Le projet d'élevage de milliers de saumons en circuit fermé à Verdon-sur-Mer, sur l'estuaire de la Gironde, est au cœur d'une vive opposition de la part d'une centaine de députés. Toutefois, le ministre délégué à l'Industrie, Sébastien Martin, a déclaré mardi que ce projet « n'avait aucune raison de ne pas aboutir ». Cette prise de position intervient deux mois après un avis défavorable émis par la ministre de la Transition écologique, Monique Barbut.
Lors d'un déplacement à Bordeaux, Martin a précisé, concernant les procédures administratives, que « dès lors que le projet respecte notre cadre, qui semble être le cas, il n'y a aucune raison qu'il ne se réalise pas ». Cette affirmation souligne que les démarches sont en cours, même si Barbut s'était exprimée « à titre personnel » sur le sujet.
La société Pure Salmon ambitionne de créer une usine capable de produire 10 000 tonnes de saumon par an au Verdon-sur-Mer, générant ainsi 400 emplois. Soutenue par un fonds d'investissement de Singapour, l'entreprise met en avant un enjeu de « souveraineté alimentaire », notant que 99 % du saumon consommé en France provient de l'étranger.
Cependant, un projet de loi soutenu par de nombreux députés exige un moratoire de dix ans sur ces « fermes-usines ». Par ailleurs, 27 ONG ont alerté sur les dangers environnementaux d’un projet « complètement démesuré », arguant qu'il pourrait menacer l'écosystème de l'estuaire, le plus grand et le plus sauvage d'Europe, à cause des rejets potentiellement nuisibles pour la pêche locale et la conchyliculture.

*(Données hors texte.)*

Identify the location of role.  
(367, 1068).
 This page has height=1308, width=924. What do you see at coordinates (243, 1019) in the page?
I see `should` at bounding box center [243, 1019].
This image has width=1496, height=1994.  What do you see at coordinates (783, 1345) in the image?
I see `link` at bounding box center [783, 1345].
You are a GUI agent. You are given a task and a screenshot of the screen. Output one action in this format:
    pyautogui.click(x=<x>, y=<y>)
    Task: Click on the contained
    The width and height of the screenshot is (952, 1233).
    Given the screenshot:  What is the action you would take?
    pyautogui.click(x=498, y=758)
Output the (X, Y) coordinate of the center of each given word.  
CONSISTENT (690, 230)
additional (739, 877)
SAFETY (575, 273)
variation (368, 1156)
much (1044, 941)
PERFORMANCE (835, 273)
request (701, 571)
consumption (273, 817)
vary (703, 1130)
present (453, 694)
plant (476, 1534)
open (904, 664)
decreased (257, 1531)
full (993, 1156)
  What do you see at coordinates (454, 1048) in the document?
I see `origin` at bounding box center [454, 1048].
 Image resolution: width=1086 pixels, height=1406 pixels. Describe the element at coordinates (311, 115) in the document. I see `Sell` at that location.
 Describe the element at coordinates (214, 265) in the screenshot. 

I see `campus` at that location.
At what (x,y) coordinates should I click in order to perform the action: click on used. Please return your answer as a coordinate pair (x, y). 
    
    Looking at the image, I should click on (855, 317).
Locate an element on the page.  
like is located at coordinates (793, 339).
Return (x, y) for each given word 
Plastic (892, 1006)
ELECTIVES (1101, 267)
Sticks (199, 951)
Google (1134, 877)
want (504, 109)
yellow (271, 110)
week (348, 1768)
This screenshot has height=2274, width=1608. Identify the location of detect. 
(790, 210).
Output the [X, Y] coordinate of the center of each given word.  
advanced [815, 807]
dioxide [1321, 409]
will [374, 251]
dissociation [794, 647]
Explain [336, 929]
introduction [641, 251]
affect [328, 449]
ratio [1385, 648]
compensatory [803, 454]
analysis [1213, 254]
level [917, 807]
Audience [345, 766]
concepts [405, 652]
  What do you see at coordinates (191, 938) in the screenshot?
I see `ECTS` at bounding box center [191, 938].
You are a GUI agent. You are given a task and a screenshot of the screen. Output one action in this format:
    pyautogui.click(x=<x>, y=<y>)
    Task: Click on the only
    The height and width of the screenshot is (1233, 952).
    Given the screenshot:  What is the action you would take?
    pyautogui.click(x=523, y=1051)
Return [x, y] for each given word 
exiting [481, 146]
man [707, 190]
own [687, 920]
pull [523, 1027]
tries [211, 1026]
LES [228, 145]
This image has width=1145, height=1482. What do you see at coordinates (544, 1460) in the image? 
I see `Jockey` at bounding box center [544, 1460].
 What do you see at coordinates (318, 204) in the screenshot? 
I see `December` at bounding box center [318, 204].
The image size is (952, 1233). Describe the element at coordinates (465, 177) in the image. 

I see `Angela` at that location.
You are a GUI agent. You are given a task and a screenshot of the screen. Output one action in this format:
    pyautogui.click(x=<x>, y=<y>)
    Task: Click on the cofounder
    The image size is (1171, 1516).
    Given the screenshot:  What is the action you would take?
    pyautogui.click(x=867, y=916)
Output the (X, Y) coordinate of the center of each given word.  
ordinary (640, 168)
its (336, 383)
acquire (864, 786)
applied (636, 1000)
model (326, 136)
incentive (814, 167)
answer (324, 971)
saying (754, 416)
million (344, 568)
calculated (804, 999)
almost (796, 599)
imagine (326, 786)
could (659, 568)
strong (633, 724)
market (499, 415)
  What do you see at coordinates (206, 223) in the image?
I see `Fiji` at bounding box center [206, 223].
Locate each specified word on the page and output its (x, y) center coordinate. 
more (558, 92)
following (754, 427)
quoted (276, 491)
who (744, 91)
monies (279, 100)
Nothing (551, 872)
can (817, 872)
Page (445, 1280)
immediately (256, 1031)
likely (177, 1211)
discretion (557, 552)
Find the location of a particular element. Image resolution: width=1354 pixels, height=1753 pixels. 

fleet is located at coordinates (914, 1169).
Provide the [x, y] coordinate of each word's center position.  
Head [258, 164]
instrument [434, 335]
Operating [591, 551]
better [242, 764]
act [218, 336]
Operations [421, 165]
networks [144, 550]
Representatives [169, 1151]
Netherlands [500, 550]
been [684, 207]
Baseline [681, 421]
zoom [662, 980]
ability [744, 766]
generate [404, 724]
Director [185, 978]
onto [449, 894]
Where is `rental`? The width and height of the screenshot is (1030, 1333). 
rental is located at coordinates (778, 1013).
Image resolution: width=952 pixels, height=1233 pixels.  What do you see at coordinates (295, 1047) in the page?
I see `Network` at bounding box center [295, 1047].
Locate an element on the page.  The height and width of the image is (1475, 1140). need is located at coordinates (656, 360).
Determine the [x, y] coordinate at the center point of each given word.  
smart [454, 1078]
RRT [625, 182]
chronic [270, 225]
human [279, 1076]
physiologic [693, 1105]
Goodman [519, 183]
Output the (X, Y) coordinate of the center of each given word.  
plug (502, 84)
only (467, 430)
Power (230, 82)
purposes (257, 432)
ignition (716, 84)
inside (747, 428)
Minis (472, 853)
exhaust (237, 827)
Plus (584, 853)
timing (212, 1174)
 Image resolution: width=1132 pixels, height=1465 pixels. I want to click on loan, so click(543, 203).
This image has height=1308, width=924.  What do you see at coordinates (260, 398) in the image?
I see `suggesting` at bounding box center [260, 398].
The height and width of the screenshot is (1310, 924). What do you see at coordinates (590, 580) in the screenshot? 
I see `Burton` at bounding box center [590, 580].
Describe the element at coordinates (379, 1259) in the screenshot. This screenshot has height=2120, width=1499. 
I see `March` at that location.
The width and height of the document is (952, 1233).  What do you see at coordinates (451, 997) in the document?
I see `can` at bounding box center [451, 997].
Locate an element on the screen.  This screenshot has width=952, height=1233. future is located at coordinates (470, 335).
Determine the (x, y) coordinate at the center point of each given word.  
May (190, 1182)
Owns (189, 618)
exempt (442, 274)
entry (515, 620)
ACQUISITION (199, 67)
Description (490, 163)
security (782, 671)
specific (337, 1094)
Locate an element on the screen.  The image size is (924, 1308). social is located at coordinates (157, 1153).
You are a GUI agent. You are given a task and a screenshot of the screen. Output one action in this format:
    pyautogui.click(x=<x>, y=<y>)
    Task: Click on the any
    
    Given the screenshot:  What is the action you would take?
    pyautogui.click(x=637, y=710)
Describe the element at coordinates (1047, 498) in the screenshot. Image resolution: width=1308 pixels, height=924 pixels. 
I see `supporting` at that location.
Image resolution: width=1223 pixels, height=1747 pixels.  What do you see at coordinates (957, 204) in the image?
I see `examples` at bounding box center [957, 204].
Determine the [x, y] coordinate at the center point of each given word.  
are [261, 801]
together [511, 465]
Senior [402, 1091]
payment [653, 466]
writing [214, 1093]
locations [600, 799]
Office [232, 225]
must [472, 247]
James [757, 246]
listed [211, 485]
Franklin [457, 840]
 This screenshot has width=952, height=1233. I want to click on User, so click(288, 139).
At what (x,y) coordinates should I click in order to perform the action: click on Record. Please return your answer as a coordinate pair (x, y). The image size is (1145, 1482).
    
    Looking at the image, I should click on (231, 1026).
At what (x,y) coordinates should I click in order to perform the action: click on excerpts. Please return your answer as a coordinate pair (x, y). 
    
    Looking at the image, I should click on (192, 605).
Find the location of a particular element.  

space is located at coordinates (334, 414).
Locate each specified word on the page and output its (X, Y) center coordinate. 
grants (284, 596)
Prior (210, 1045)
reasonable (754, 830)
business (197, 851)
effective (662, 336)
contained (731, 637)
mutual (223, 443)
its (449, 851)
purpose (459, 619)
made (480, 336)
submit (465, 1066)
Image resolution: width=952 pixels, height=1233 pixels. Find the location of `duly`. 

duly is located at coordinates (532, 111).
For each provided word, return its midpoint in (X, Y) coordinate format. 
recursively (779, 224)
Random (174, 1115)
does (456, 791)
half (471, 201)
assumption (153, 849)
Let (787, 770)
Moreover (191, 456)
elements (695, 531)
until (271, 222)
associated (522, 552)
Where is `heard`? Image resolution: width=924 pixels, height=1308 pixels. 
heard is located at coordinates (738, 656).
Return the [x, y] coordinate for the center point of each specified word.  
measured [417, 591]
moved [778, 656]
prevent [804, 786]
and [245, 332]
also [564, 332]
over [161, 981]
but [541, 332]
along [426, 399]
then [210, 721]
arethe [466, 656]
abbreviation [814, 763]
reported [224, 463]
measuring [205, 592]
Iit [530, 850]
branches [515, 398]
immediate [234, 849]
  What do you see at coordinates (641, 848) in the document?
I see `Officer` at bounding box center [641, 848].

De son côté, Pure Salmon défend sa « technologie éprouvée », affirmant qu’elle garantit « un impact maîtrisé sur la biodiversité » et met un accent particulier sur le bien-être animal. La société insiste aussi sur des pratiques d'alimentation « responsables et traçables ».
Le projet a obtenu un avis favorable de la commission d'enquête publique, mais il doit encore recevoir un retour du conseil départemental de l'environnement et des risques sanitaires avant que le préfet ne prenne une décision finale. Monique Barbut, lors d'une audition au Sénat, avait exprimé ses préoccupations, notant qu'elle cherche « de vrais projets d'aquaculture » mais que cette initiative ne ressemble pas à cela, puisqu'elle impliquerait des « cuves posées sur terre ». De plus, elle avait souligné que les saumons seraient alimentés avec du poisson provenant des côtes ouest d'Afrique.